::: DATASET RECORDS :::
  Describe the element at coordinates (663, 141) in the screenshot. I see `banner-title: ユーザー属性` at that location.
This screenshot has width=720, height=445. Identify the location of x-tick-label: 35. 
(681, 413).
:::
::: DATASET RECORDS :::
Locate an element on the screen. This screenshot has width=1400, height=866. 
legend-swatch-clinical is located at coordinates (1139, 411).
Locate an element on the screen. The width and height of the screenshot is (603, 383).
:::
Convert the lines from the line containing "Describe the element" through the line containing "(681, 413).", both inclusive, into a Markdown table with the columns Row and Text, omitting any blank lines.

| Row | Text |
|---|---|
| 1 |   Describe the element at coordinates (663, 141) in the screenshot. I see `banner-title: ユーザー属性` at that location. |
| 2 | This screenshot has width=720, height=445. Identify the location of x-tick-label: 35.  |
| 3 | (681, 413). |